La chaudière ainsi chargée et fermée de son couvercle, on allume le feu dessous, et l'opération se continue de la manière indiquée ([page193]); seulement, lors de l'ouverture de l'autoclave, on dégraisse le liquide, que l'on transvase ensuite, à l'aide de la pompe, dans une chaudière de décharge sur laquelle on a placé un tamis pour retenir les parties hétérogènes qu'il pourrait entraîner. On retire aussi de l'autoclave les os que l'on fait bien égoutter afin de recueillir tout le bouillon.

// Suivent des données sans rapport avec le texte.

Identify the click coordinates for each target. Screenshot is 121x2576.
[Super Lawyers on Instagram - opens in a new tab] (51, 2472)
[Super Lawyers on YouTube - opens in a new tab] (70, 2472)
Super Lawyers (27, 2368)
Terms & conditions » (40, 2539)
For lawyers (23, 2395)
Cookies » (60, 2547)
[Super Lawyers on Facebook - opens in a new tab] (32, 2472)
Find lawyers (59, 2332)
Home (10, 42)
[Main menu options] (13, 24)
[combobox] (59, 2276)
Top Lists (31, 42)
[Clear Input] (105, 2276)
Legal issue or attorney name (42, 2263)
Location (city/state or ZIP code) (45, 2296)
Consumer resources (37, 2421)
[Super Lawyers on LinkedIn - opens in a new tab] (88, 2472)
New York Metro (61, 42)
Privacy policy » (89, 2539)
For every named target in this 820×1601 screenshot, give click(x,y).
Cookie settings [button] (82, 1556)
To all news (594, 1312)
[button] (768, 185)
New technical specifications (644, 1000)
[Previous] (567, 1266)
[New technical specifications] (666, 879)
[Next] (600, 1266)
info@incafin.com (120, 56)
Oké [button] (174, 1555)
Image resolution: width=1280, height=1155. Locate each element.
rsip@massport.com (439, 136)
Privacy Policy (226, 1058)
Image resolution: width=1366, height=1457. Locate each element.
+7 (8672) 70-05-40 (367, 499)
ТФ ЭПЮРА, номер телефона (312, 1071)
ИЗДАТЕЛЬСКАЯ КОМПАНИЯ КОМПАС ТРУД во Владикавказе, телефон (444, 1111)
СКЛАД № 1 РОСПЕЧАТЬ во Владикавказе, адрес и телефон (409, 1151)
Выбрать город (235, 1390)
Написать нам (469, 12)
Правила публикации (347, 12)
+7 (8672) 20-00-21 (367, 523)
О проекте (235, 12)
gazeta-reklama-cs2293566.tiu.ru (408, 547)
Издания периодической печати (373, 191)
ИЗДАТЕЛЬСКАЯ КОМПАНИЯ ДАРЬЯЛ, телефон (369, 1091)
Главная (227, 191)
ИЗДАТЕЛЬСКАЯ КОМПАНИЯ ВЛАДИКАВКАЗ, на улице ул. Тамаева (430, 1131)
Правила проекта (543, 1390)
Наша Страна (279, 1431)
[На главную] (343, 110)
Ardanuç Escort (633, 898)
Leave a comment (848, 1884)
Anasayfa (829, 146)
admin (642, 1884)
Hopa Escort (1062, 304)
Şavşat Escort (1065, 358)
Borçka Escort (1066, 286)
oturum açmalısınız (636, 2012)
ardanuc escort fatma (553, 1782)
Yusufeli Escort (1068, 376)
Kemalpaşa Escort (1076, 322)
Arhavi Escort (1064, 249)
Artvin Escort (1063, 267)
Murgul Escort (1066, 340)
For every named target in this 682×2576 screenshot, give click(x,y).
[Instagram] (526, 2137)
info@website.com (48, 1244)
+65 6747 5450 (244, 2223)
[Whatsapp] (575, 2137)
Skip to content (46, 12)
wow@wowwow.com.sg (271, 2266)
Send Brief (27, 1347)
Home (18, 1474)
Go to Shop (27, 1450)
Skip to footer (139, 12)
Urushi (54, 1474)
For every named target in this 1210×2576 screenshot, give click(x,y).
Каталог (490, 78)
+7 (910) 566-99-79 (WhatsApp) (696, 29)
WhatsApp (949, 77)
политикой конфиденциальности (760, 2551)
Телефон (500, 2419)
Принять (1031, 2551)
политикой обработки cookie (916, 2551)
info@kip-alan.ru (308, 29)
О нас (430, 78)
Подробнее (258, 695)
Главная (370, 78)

On allume alors le feu sous la chaudière de décharge, et l'on procède à la clarification de la manière suivante: Pour clarifier environ 300 litres de liquide, on fait une eau blanche en cassant six œufs (jaunes et blancs), que l'on bat bien, et qu'on mêle dans six litres d'eau de puits très-fraîche. Quand le liquide est parvenu à l'ébullition, et qu'il a été écumé une première fois, on arrose la surface avec un litre de cette eau blanche, on enlève une seconde fois l'écume qui remonte, et successivement l'on continue d'arroser et d'écumer jusqu'à ce que toute l'eau blanche soit employée. On couvre ensuite la chaudière, on retire le feu et on laisse le liquide reposer pendant deux heures, après quoi on décante, par la vidange, tout ce qui peut y passer, le reste s'enlève avec un poêlon, et le tout est passé à la chausse. Le liquide ainsi clarifié est soumis à l'appareil évaporateur.
Le reste de la manipulation jusqu'à la mise en moule est exactement la même pour la gélatine que pour les tablettes de jus de viandes, sauf cependant la différence du degré de consistance; celle de la gélatine, après l'évaporation, ne devant être portée qu'à 22 degrés au lieu de 24, auxquels on porte celle des tablettes.
CHAPITRE X.
Extraction de l'huile de pied de bœuf.
Le procédé que je venais d'inventer pour extraire la gélatine d'os par le moyen de l'autoclave, devait naturellement m'amener à opérer sur les pieds de bœufs; cet objet, d'après la grande extension dont je voyais mon invention susceptible, pouvant m'offrir d'immenses avantages; car, outre l'excellente gélatine que le pied contient, je me proposais, par l'application du même principe, d'en extraire une huile beaucoup plus fine, beaucoup mieux dépurée, et surtout bien moins chère que celle du commerce[70].
Je ne fus pas entièrement déçu dans mes espérances, et j'eus, pendant un an que je consacrai à ce genre de manipulation, d'assez heureux résultats quant à la parfaite qualité de l'huile que j'obtins; mais la gélatine, quoique très-bonne aussi, ne m'offrait pas tous les avantages que j'en attendais. Les frais considérables que son extraction m'occasionna à cause de la dureté des os que j'étais obligé de soumettre deux fois à l'autoclave pour arriver à les purger entièrement du suc gélatineux, me firent renoncer à ce genre de travail, que d'autres occupations, d'un ordre supérieur, ne me permettaient pas d'ailleurs de suivre avec tous les soins qu'il réclamait. Cependant, comme l'huile de pied de bœuf, extraite par la pression a une très-grande supériorité sur celle de nos fabriques, il est convenable que je décrive tous les procédés à l'aide desquels je suis parvenu à l'obtenir.